The sequencing sample is then prepared and gets loaded onto the sequencer instrument itself to determine what DNA/RNA letter is in each position of the genome.
At the moment, Smellie said, this process can take anywhere from 12 hours to days. “Once that’s done, then there’s a computer process that analyses the sequencing data to put it all together to eventually tell the strain of the virus present in the sample,” he said.
The sequencer instrument, the MinIon flow cell, can run up to 96 samples at one time and can be reused at least twice.
Increased testing capacity, new career paths Smellie said while the sequencing is now being used for COVID-19 variants, it will also be extended to screening for different types of cancers “that are most prevalent in the region and on-island”.
Added to that, he said, HSA is going to expand those sequencing services to do medical genetics, newborn screening, and genetics for certain types of inborn errors of metabolism (in which the body cannot properly turn food into energy).
All of these tests, he said, fall under the umbrella of precision medicine. Such testing can save lives, Smellie said, pointing to the example of checking newborns for diseases that may affect how they process nutrients.
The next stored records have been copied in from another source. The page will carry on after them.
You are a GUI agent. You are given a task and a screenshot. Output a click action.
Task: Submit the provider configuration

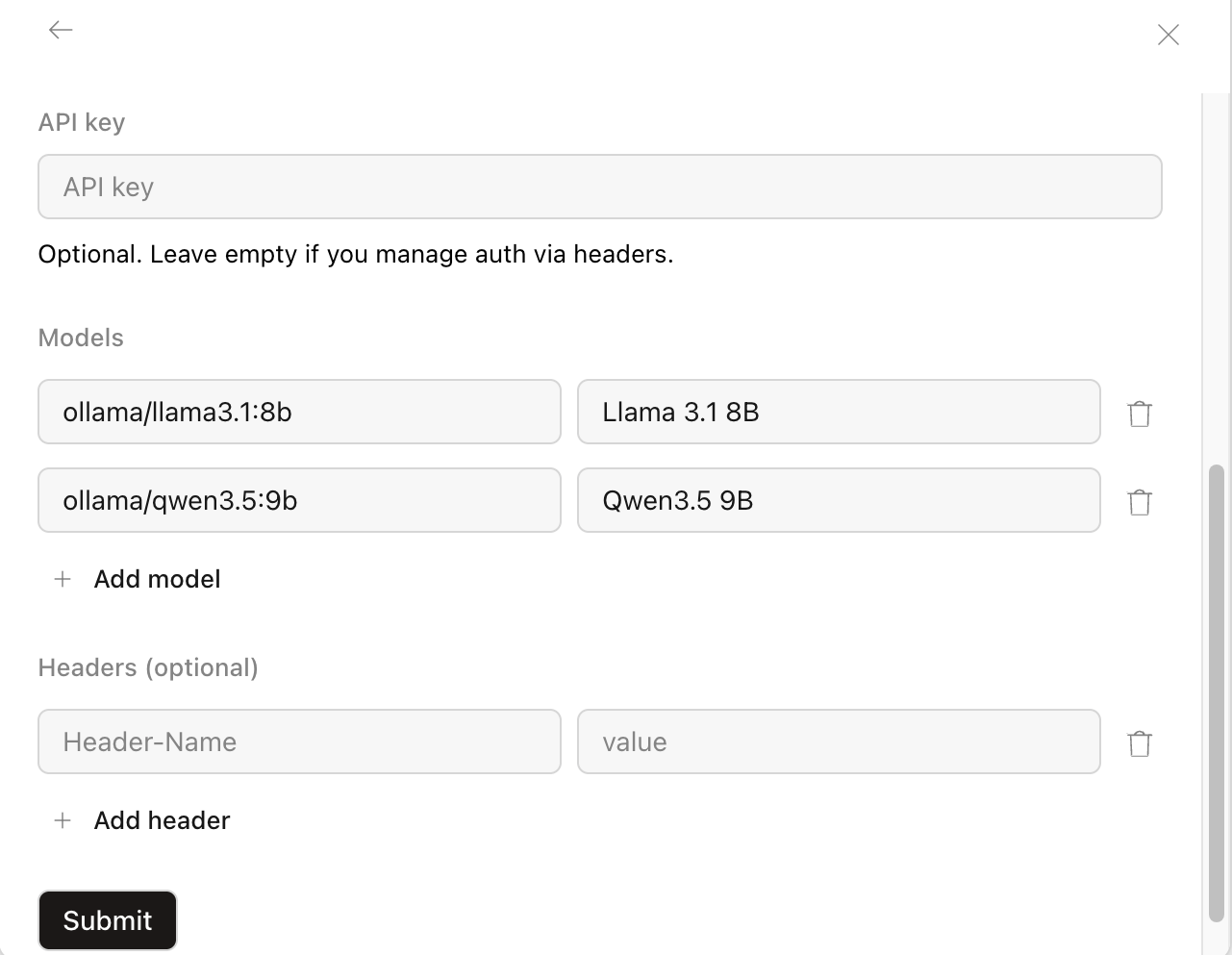coord(107,920)
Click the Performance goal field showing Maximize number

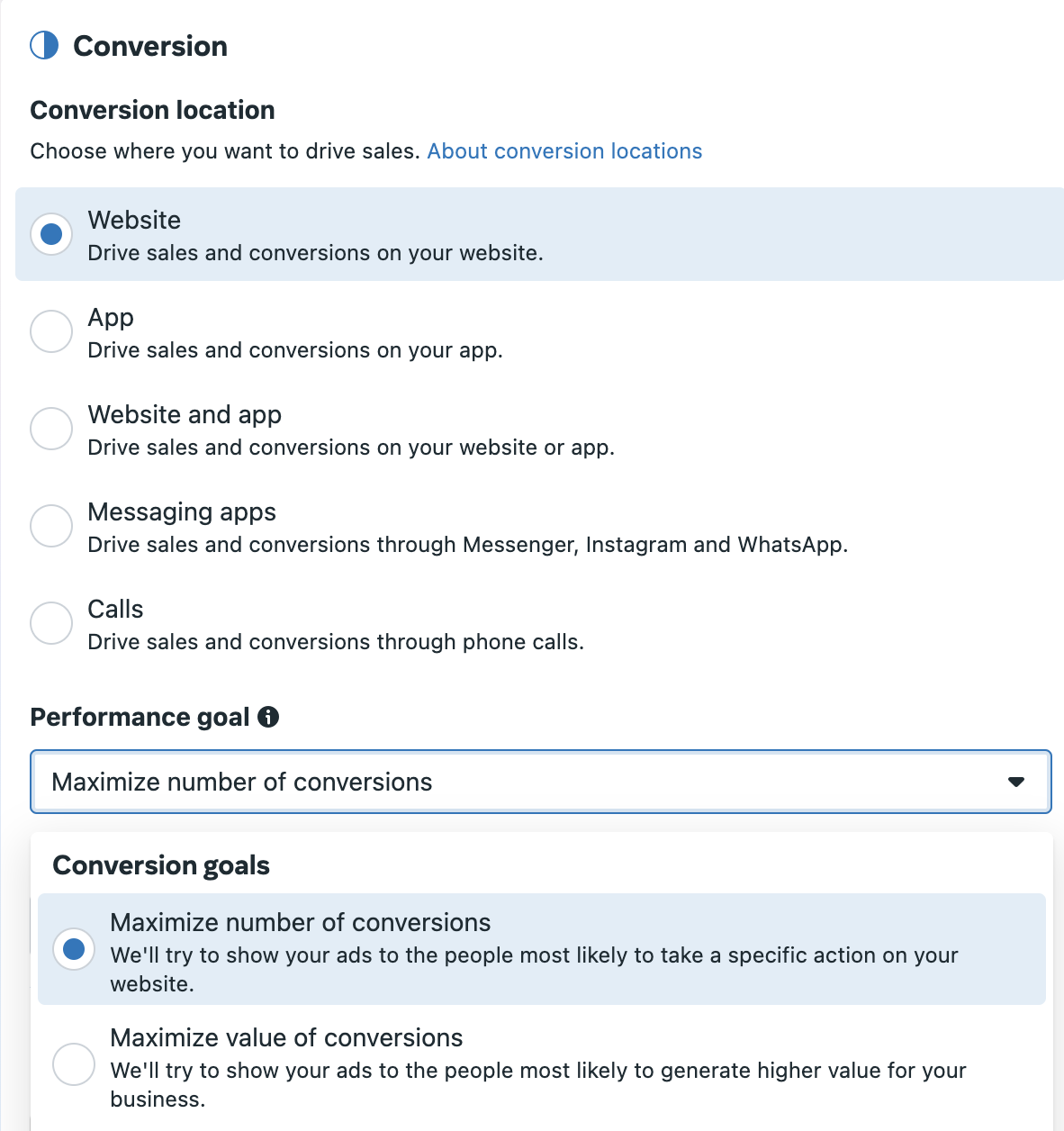[x=541, y=782]
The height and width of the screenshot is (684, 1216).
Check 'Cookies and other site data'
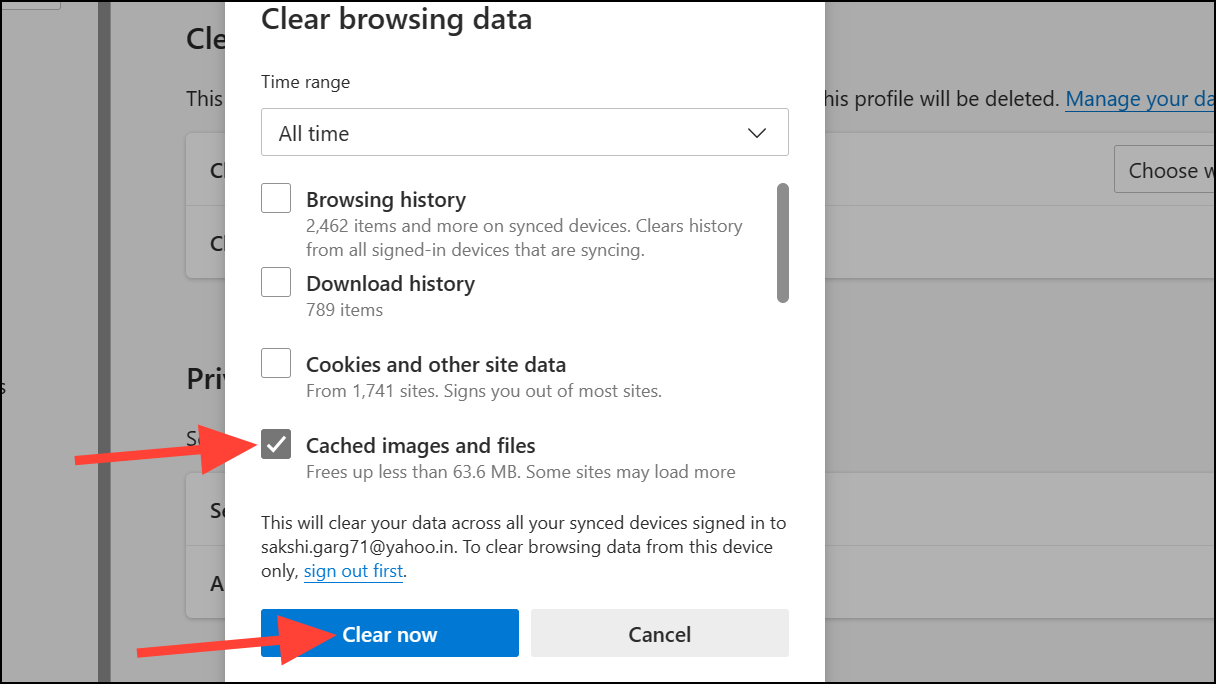(275, 363)
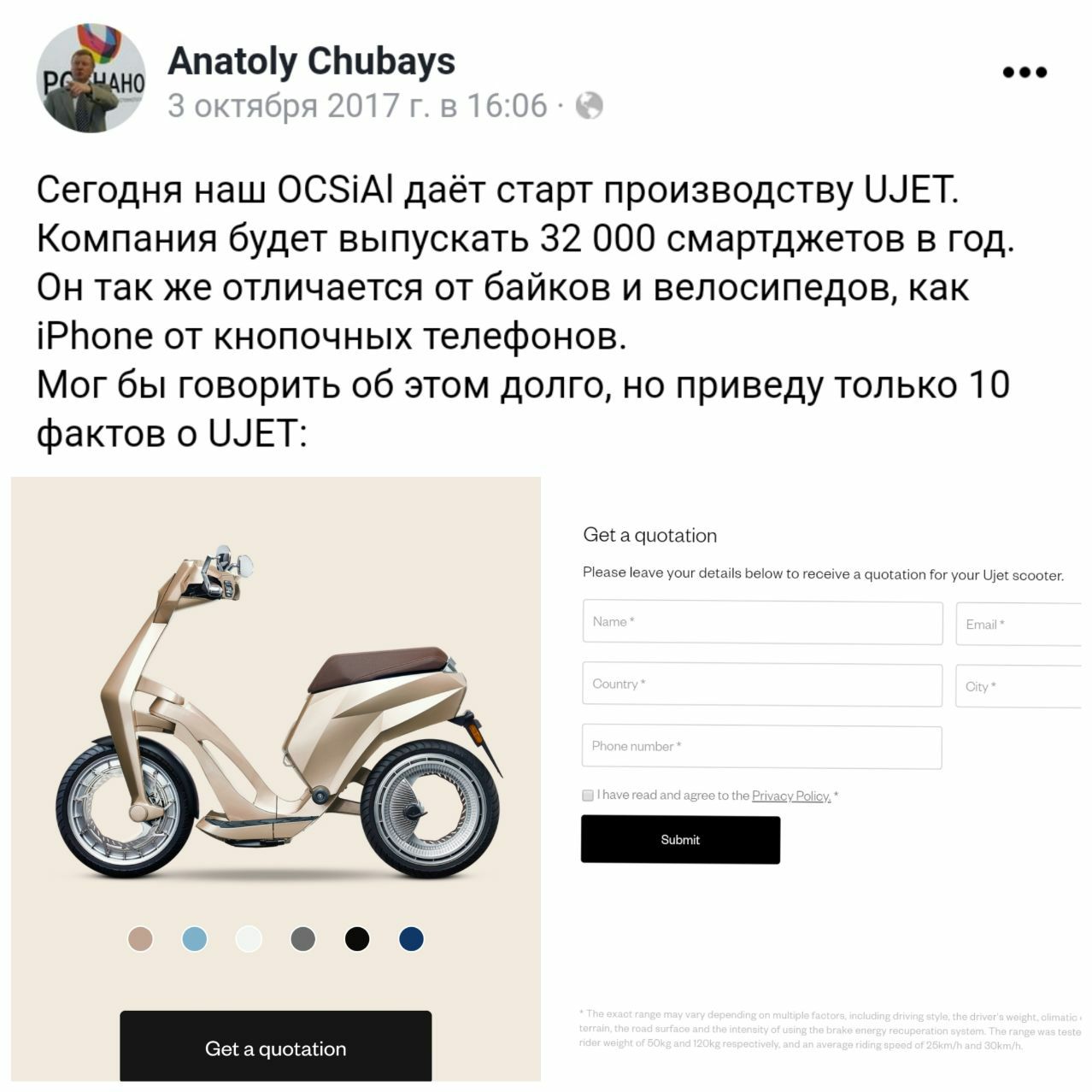
Task: Focus the Name input field
Action: [x=762, y=622]
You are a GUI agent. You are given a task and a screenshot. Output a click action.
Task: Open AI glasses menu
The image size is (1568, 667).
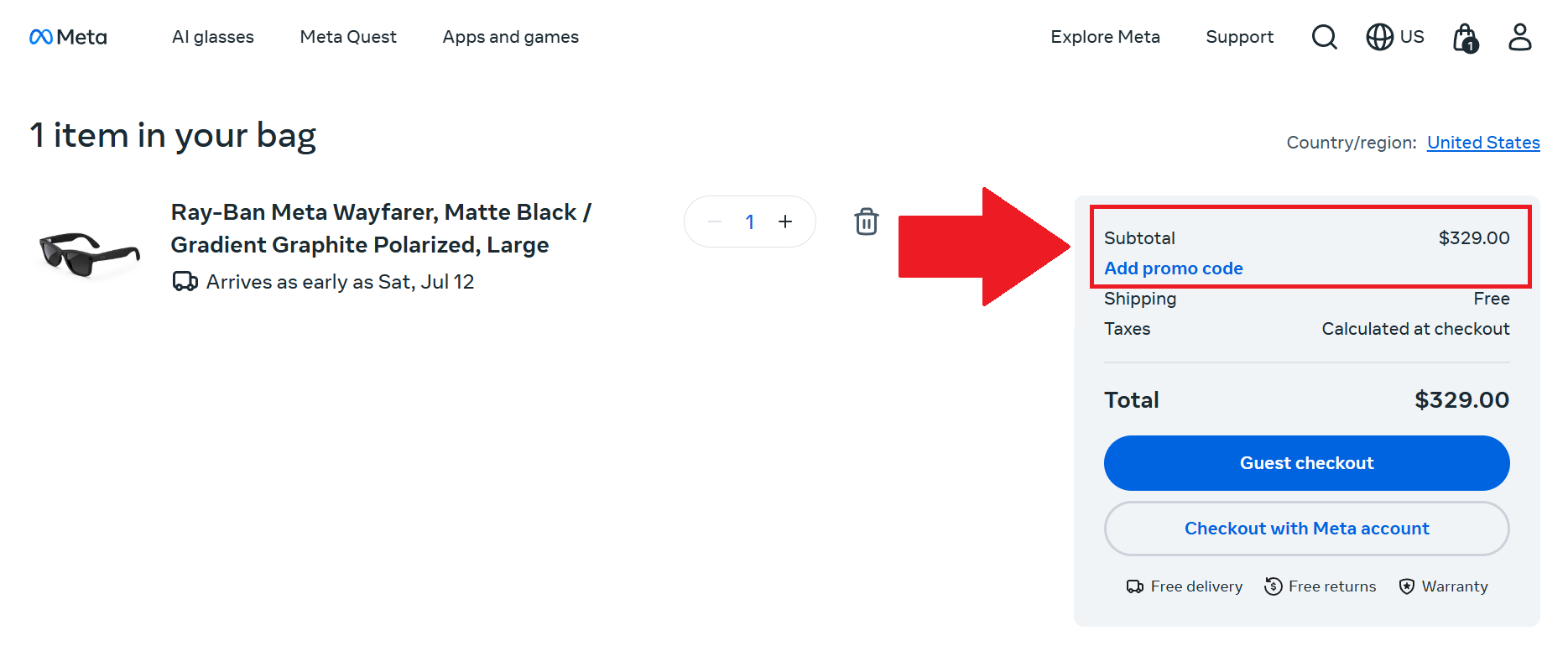point(212,37)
“As a result of that difference in processing, that child’s health may be in danger if they’re not treated immediately. Being able to screen for those diseases that can cause that problem allows us to get ahead of that and treat them before there’s any damage caused,” he said.
Smellie said as a young Caymanian he was proud to have this technology here and to be a part of expanding the capabilities on-island, which in turn open up new career opportunities for locals.
He said at the moment HSA is training people in the data analysis software to be able to make sense of the information processed through genome sequencing.